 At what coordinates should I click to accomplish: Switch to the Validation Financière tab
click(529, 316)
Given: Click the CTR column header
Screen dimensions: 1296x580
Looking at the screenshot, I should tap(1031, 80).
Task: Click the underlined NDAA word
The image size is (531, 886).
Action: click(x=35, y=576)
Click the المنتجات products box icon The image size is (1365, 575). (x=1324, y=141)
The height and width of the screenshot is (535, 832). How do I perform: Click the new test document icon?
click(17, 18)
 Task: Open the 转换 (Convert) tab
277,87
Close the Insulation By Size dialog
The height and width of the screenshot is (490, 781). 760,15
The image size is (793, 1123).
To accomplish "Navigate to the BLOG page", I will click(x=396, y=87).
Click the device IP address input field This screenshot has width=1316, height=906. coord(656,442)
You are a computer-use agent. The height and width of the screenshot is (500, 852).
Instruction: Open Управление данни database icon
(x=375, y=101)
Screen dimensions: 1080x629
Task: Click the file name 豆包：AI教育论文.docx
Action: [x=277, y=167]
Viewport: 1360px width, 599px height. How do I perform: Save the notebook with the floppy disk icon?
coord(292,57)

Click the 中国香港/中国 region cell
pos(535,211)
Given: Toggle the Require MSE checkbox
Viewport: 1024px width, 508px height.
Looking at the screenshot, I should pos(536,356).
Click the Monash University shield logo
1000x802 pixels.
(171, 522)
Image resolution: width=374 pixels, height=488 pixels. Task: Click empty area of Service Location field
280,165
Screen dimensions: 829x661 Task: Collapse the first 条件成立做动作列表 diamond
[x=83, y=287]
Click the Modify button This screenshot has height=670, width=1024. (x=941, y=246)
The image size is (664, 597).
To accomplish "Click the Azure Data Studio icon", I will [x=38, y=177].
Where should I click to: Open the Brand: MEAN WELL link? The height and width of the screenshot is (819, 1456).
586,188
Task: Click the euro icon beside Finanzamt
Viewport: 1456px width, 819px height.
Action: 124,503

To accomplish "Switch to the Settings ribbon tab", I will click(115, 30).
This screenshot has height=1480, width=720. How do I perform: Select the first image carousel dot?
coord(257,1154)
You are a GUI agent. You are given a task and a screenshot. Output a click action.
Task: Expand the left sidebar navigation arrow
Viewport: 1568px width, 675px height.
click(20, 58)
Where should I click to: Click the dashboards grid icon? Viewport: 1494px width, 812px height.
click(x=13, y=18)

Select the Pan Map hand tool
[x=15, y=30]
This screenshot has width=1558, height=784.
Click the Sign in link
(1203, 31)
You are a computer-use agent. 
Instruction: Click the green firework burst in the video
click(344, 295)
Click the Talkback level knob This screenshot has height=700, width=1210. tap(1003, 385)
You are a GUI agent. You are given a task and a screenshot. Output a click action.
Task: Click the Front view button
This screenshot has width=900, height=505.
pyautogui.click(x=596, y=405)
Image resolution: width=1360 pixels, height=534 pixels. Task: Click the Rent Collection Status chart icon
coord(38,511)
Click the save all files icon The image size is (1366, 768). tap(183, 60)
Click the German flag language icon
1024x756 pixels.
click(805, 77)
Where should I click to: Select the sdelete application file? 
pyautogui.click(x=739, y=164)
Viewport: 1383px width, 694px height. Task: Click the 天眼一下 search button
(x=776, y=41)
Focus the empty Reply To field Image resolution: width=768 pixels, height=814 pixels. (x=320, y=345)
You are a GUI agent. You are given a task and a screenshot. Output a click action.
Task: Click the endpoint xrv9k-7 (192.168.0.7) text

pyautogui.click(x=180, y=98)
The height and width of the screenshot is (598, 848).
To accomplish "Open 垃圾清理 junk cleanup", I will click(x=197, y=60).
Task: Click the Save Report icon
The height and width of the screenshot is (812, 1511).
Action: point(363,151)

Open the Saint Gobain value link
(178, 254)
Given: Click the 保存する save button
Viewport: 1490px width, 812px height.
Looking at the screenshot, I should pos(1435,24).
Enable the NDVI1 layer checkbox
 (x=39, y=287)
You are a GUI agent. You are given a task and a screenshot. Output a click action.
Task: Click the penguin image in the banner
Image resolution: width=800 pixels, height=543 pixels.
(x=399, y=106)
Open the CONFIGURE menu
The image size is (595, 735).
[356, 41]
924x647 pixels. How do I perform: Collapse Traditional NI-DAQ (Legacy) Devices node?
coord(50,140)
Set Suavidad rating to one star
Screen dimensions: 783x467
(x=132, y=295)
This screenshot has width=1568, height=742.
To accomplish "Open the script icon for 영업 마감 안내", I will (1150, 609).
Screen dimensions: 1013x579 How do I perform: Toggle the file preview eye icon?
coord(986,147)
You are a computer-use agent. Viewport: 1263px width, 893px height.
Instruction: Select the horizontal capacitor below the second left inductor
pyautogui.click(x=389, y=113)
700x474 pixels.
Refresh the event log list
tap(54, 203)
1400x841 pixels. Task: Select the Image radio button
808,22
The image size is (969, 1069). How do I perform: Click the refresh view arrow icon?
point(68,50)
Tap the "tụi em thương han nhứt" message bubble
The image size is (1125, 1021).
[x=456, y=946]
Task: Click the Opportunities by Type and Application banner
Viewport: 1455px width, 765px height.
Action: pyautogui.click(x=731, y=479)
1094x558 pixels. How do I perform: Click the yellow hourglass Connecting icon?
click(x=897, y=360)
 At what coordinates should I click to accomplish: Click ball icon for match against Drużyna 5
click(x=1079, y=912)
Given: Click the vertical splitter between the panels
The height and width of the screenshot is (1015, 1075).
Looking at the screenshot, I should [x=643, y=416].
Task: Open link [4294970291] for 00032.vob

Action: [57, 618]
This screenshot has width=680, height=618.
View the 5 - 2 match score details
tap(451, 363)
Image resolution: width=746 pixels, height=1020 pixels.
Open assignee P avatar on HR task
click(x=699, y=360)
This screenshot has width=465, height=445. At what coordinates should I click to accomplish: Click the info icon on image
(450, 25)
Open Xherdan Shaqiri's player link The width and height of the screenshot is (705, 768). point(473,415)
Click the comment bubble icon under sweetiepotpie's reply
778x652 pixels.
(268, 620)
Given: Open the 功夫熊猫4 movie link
_ _ _ _
Would you transcribe all of the data, keeping each line exact?

● **Solution**:
 At what coordinates should I click to accomplish: Switch to the Validation Financière tab
click(529, 316)
Given: Click the CTR column header
Screen dimensions: 1296x580
Looking at the screenshot, I should tap(1031, 80).
Task: Click the underlined NDAA word
The image size is (531, 886).
Action: click(x=35, y=576)
Click the المنتجات products box icon The image size is (1365, 575). (x=1324, y=141)
The height and width of the screenshot is (535, 832). How do I perform: Click the new test document icon?
click(17, 18)
 Task: Open the 转换 (Convert) tab
277,87
Close the Insulation By Size dialog
The height and width of the screenshot is (490, 781). 760,15
The image size is (793, 1123).
To accomplish "Navigate to the BLOG page", I will click(x=396, y=87).
Click the device IP address input field This screenshot has width=1316, height=906. coord(656,442)
You are a computer-use agent. The height and width of the screenshot is (500, 852).
Instruction: Open Управление данни database icon
(x=375, y=101)
Screen dimensions: 1080x629
Task: Click the file name 豆包：AI教育论文.docx
Action: [x=277, y=167]
Viewport: 1360px width, 599px height. How do I perform: Save the notebook with the floppy disk icon?
coord(292,57)

Click the 中国香港/中国 region cell
pos(535,211)
Given: Toggle the Require MSE checkbox
Viewport: 1024px width, 508px height.
Looking at the screenshot, I should pos(536,356).
Click the Monash University shield logo
1000x802 pixels.
(171, 522)
Image resolution: width=374 pixels, height=488 pixels. Task: Click empty area of Service Location field
280,165
Screen dimensions: 829x661 Task: Collapse the first 条件成立做动作列表 diamond
[x=83, y=287]
Click the Modify button This screenshot has height=670, width=1024. (x=941, y=246)
The image size is (664, 597).
To accomplish "Click the Azure Data Studio icon", I will [x=38, y=177].
Where should I click to: Open the Brand: MEAN WELL link? The height and width of the screenshot is (819, 1456).
586,188
Task: Click the euro icon beside Finanzamt
Viewport: 1456px width, 819px height.
Action: 124,503

To accomplish "Switch to the Settings ribbon tab", I will click(115, 30).
This screenshot has height=1480, width=720. How do I perform: Select the first image carousel dot?
coord(257,1154)
You are a GUI agent. You are given a task and a screenshot. Output a click action.
Task: Expand the left sidebar navigation arrow
Viewport: 1568px width, 675px height.
click(20, 58)
Where should I click to: Click the dashboards grid icon? Viewport: 1494px width, 812px height.
click(x=13, y=18)

Select the Pan Map hand tool
[x=15, y=30]
This screenshot has width=1558, height=784.
Click the Sign in link
(1203, 31)
You are a computer-use agent. 
Instruction: Click the green firework burst in the video
click(344, 295)
Click the Talkback level knob This screenshot has height=700, width=1210. tap(1003, 385)
You are a GUI agent. You are given a task and a screenshot. Output a click action.
Task: Click the Front view button
This screenshot has width=900, height=505.
pyautogui.click(x=596, y=405)
Image resolution: width=1360 pixels, height=534 pixels. Task: Click the Rent Collection Status chart icon
coord(38,511)
Click the save all files icon The image size is (1366, 768). tap(183, 60)
Click the German flag language icon
1024x756 pixels.
click(805, 77)
Where should I click to: Select the sdelete application file? 
pyautogui.click(x=739, y=164)
Viewport: 1383px width, 694px height. Task: Click the 天眼一下 search button
(x=776, y=41)
Focus the empty Reply To field Image resolution: width=768 pixels, height=814 pixels. (x=320, y=345)
You are a GUI agent. You are given a task and a screenshot. Output a click action.
Task: Click the endpoint xrv9k-7 (192.168.0.7) text

pyautogui.click(x=180, y=98)
The height and width of the screenshot is (598, 848).
To accomplish "Open 垃圾清理 junk cleanup", I will click(x=197, y=60).
Task: Click the Save Report icon
The height and width of the screenshot is (812, 1511).
Action: point(363,151)

Open the Saint Gobain value link
(178, 254)
Given: Click the 保存する save button
Viewport: 1490px width, 812px height.
Looking at the screenshot, I should pos(1435,24).
Enable the NDVI1 layer checkbox
 (x=39, y=287)
You are a GUI agent. You are given a task and a screenshot. Output a click action.
Task: Click the penguin image in the banner
Image resolution: width=800 pixels, height=543 pixels.
(x=399, y=106)
Open the CONFIGURE menu
The image size is (595, 735).
[356, 41]
924x647 pixels. How do I perform: Collapse Traditional NI-DAQ (Legacy) Devices node?
coord(50,140)
Set Suavidad rating to one star
Screen dimensions: 783x467
(x=132, y=295)
This screenshot has width=1568, height=742.
To accomplish "Open the script icon for 영업 마감 안내", I will (1150, 609).
Screen dimensions: 1013x579 How do I perform: Toggle the file preview eye icon?
coord(986,147)
You are a computer-use agent. Viewport: 1263px width, 893px height.
Instruction: Select the horizontal capacitor below the second left inductor
pyautogui.click(x=389, y=113)
700x474 pixels.
Refresh the event log list
tap(54, 203)
1400x841 pixels. Task: Select the Image radio button
808,22
The image size is (969, 1069). How do I perform: Click the refresh view arrow icon?
point(68,50)
Tap the "tụi em thương han nhứt" message bubble
The image size is (1125, 1021).
[x=456, y=946]
Task: Click the Opportunities by Type and Application banner
Viewport: 1455px width, 765px height.
Action: pyautogui.click(x=731, y=479)
1094x558 pixels. How do I perform: Click the yellow hourglass Connecting icon?
click(x=897, y=360)
 At what coordinates should I click to accomplish: Click ball icon for match against Drużyna 5
click(x=1079, y=912)
Given: Click the vertical splitter between the panels
The height and width of the screenshot is (1015, 1075).
Looking at the screenshot, I should [x=643, y=416].
Task: Open link [4294970291] for 00032.vob

Action: [57, 618]
This screenshot has width=680, height=618.
View the 5 - 2 match score details
tap(451, 363)
Image resolution: width=746 pixels, height=1020 pixels.
Open assignee P avatar on HR task
click(x=699, y=360)
This screenshot has width=465, height=445. At what coordinates should I click to accomplish: Click the info icon on image
(450, 25)
Open Xherdan Shaqiri's player link The width and height of the screenshot is (705, 768). point(473,415)
Click the comment bubble icon under sweetiepotpie's reply
778x652 pixels.
(268, 620)
Given: Open the 功夫熊猫4 movie link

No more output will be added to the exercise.